On ne s’en lasse pas, Lapa.
Une petite précision sur las « passacailles » : du point de vue de la forme musicale, une passacaille se traduit par une ligne de basse répétée strictement à l’identique tout au long du morceau. Par exemple dans la passacaille de Bach, elle est annoncée toute seule au début, au pédalier, et ensuite il est facile de la retrouver tout du long.

D. Furtif
Administrateur
D. Furtif
24 octobre 2011 9 h 41 min

Ahh h quel plaisir!
N’y avait-il pas l’histoire d’une reprise amusante associée à cette visite à Buxtehude?

@Léon
Une basse répétée n’est-ce pas ça une basse continue?

Léon
Léon
24 octobre 2011 9 h 52 min

Oui, c’est la même chose.Mais c’est plutôt « basse obstinée », ici. Le terme de « basse continue » correspond à un principe de morceau un peu différent, basé sur de l’improvisation à partir d’une basse écrite et d’un chiffrage des harmonies. Je parle sous le contrôle des spécialistes du baroque dont je ne suis pas.

D. Furtif
Administrateur
D. Furtif
24 octobre 2011 10 h 18 min

Ahhh c’était bien ça

Buxtehude qui a épousé la fille de son prédécesseur se voit affublé d’un grand nombre de filles. Pas un fils pour lui succéder.Beaucoup dont Bach et ses 400 km à pieds , firent le voyage de Lübeck, Mattheson et Haendel le firent ensemble en 1703.Une histoire, une légende sans doute inventée par Haendel qui ne refusait pas de boire quelques coups , raconte qu’une clause matrimoniale était liée à l’obtention du poste de Kapel Meister.
Il fallait épouser la fille du maitre.
Albert Shweizer cette pipelette prétend « Mademoiselle Buxtehude n’avait ni les agréments de la jeunesse ni ceux de la beauté ».Pour ce qu’il s’y connaissait ! Pfffff….
C’est peut-être pourquoi ni Mattheson ni Haendel ne voulurent du poste.
.
C’est un certain Johann Christian Schieferdecker qui l’obtient en 1707 et qui, « curieusement » épousa une des filles de Buxtehude, Margreta, pourtant de 4 ans plus vieille que lui

Causette
Causette
24 octobre 2011 13 h 55 min

wouah! comment je me régale à lire les articles orgues, avé la musique magnifique.

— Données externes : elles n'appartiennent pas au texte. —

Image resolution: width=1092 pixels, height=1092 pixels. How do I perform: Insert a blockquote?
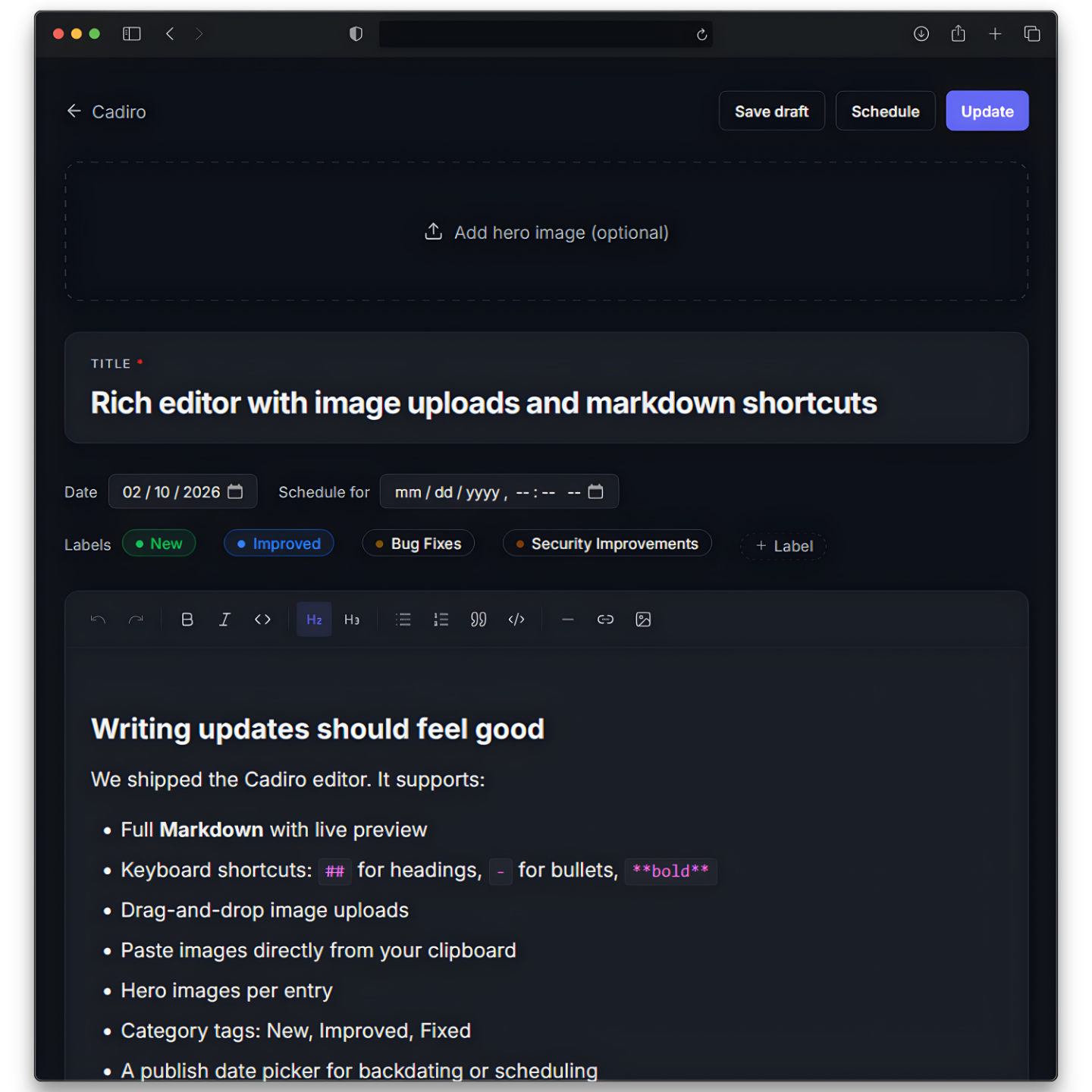point(479,620)
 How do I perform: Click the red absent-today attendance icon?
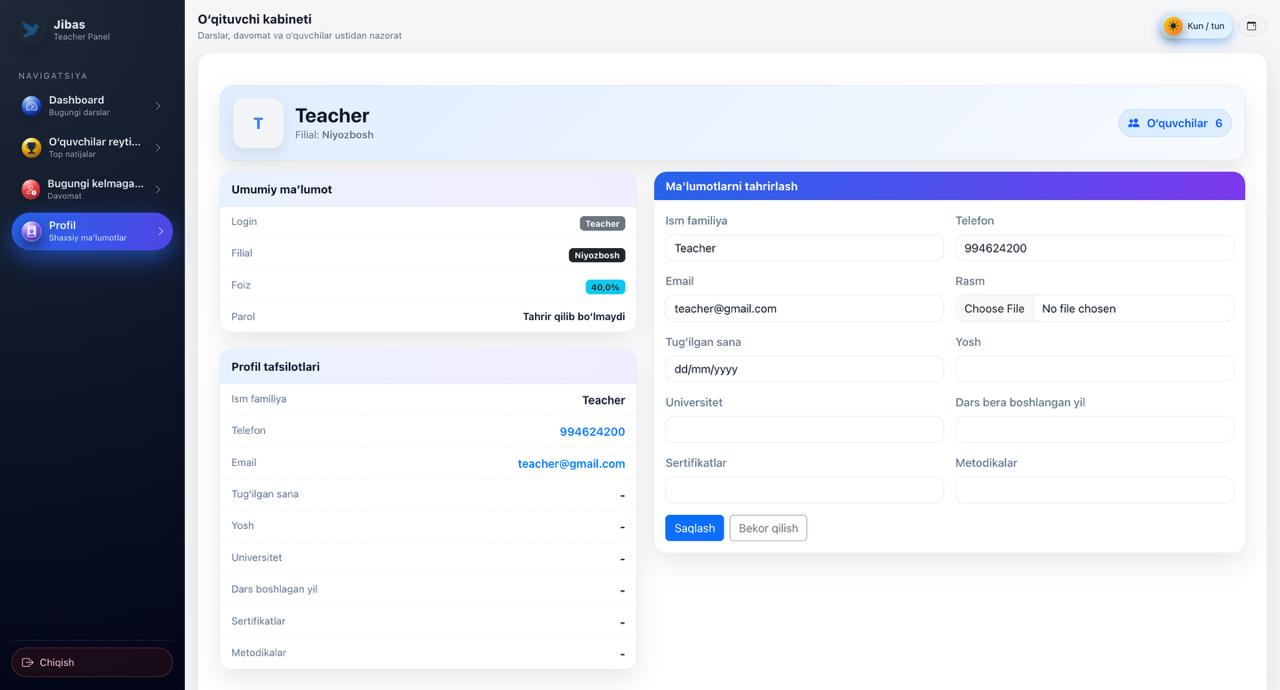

Pechelbel, aussi, se marie avec la fille du maire (Erfurt), Barbara Gabler… Mais la peste emporta sa femme comme son seul fils en octobre 1683. La première composition que Pachelbel publia, cette même année, fut probablement influencée par cet évènement ; il s’agit des Musicalische Sterbens-Gedancken (« Réflexions musicales sur la mort »), ensemble de variations de choral.

Léon
Léon
25 octobre 2011 8 h 10 min

Lapa, qu’un article soit peu commenté ne veut pas dire qu’il n’intéresse pas. De tels articles honorent Disons.

D. Furtif
Administrateur
D. Furtif
25 octobre 2011 9 h 13 min

Je me suis mis ce matin la superbe Chaconne de Pachelbel
Pour ce qui est du succès des articles , il y a longtemps que je ne cherche plus à comprendre.
Regarde les résultats de celui qui est juste en dessous de toi sur la Une 😕

AGNNP
AGNNP
25 octobre 2011 9 h 45 min

Mais, ces articles ont du succès

Perso, quand j’écoute, je la ferme.

Alors le silence cache ( j’espère) le  » succès ».

Causette
Causette
25 octobre 2011 18 h 13 min

moi ce matin c’était Entrée de la Reine de Sabbat… au réveil ça l’fait! 😆

Là j’écoute le beau concerto pour orgue et violon RV 541 en ré mineur de Vivaldi.